Ho coltivato il sogno di tornare in Italia per un paio di anni. Ora ho smesso. Sono conscia che è la cultura italiana che mi sta dando l’opportunità di vivere qui in Germania permettendomi di guadagnare, ma la mia casa è qui e ci vivo volentieri. Ogni anno in vacanza vado comunque in Italia. La vedo con gli stessi occhi di Goethe: “La terra dove fioriscono i limoni …”.  Mi piacciono il caos, le riunioni di famiglia che non si fermano mai, le conversazioni rumorose della gente per strada, l’espresso veloce al bar della piazza, un piatto di “Tagliatelle allo scoglio” cos’ come, però, la lingua e la mentalità tedesca e persino la loro precisione. E vogliamo parlare della Kaesekuchen e il Weißwurst con la senape dolce? Nel calcio tifo sempre per la “Squadra Azzurra”, assieme ai miei genitori, ovviamente. Ed è anche impossibile immaginare di parlare tedesco tra di noi.

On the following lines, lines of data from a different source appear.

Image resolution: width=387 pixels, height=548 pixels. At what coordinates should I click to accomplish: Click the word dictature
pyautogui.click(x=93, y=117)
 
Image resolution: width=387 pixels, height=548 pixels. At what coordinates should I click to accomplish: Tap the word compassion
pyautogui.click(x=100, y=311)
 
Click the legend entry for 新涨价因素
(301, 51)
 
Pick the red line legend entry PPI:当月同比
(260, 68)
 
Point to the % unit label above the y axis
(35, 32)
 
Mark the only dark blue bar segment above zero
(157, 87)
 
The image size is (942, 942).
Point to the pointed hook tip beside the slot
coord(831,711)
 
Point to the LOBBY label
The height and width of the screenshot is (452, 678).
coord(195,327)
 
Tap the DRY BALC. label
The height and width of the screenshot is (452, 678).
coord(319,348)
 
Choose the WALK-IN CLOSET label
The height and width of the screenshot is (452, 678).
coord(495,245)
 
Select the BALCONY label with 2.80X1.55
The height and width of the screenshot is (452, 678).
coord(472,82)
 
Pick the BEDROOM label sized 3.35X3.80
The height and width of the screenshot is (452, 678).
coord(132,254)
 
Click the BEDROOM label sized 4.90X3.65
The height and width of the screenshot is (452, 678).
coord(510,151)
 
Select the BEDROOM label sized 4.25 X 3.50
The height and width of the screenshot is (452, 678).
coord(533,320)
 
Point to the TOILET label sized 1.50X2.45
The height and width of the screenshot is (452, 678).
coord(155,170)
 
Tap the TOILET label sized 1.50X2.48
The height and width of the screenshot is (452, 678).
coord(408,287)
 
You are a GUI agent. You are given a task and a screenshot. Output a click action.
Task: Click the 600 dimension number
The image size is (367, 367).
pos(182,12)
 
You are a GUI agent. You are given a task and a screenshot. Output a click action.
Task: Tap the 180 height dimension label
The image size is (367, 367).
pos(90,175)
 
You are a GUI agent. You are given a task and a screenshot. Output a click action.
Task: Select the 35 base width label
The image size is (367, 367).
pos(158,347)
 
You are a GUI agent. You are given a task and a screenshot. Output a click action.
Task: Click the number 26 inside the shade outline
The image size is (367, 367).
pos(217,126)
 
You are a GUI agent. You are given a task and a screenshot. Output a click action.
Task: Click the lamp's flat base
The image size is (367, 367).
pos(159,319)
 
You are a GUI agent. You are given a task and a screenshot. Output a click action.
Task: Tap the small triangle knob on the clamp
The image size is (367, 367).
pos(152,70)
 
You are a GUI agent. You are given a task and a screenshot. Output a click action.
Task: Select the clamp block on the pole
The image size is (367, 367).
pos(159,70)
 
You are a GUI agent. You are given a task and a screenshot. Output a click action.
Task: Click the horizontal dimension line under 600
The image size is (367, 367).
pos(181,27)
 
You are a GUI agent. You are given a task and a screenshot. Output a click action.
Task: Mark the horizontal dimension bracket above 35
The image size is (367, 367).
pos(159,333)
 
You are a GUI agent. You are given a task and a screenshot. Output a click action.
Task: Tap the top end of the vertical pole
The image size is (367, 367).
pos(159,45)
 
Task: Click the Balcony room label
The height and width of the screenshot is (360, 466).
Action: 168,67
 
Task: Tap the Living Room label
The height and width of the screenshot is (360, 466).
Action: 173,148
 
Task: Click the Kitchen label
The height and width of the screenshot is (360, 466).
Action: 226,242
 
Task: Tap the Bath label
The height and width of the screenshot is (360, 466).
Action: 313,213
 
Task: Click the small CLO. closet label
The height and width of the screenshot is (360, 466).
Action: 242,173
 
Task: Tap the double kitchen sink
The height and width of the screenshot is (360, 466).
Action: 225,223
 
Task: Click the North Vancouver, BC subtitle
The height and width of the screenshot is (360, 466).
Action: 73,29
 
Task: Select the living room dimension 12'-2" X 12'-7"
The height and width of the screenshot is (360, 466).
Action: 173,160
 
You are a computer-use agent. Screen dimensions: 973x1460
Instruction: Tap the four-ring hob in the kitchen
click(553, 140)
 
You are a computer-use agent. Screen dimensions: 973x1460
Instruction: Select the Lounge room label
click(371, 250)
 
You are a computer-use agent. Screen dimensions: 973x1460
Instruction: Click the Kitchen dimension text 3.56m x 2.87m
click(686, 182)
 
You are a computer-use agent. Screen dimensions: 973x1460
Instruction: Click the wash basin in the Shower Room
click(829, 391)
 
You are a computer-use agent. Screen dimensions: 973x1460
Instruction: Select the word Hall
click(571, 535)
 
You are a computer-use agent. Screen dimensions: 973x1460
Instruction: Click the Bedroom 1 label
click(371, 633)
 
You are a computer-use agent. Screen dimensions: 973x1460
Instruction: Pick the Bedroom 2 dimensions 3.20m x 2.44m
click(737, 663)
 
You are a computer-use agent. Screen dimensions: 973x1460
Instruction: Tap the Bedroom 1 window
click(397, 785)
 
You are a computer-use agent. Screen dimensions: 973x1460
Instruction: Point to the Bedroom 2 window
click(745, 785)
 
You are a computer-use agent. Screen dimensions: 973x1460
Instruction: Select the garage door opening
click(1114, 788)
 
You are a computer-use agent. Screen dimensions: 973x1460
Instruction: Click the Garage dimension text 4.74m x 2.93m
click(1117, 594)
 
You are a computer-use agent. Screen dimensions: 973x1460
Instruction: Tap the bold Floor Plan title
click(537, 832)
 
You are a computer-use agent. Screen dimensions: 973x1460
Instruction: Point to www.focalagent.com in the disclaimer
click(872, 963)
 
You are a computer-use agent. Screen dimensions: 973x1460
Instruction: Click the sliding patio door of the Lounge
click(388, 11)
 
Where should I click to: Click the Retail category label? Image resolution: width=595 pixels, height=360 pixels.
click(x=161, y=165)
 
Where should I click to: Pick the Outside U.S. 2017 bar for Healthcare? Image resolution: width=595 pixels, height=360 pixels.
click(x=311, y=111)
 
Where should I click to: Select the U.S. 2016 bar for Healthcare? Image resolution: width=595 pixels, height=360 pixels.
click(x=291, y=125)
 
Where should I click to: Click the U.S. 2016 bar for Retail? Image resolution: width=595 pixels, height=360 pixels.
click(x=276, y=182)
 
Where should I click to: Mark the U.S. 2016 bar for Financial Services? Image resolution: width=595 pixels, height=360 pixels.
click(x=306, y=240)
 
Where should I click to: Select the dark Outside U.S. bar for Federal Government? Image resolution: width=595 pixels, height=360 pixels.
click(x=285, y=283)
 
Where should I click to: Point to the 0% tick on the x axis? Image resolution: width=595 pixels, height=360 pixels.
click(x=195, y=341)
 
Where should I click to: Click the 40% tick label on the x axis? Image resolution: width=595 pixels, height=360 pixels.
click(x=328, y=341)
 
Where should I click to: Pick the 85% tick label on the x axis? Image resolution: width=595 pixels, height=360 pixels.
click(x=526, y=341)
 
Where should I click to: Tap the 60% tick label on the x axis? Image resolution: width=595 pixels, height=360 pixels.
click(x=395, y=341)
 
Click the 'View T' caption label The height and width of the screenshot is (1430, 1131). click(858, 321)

Ancora vi state chiedendo perché mio padre lasciò l’Italia? Non per fare i soldi. Scappava da un sistema corrotto, criminale e mafioso. Poco prima che partissimo era stato assassinato il suo migliore amico in un campo con un colpo alla nuca. Fu quello che lo spinse a partire. Dopo aver saputo della morte mio padre disse che se ne sarebbe andato via dall’Italia e non sarebbe più tornato a viverci. È lui un uomo di parola.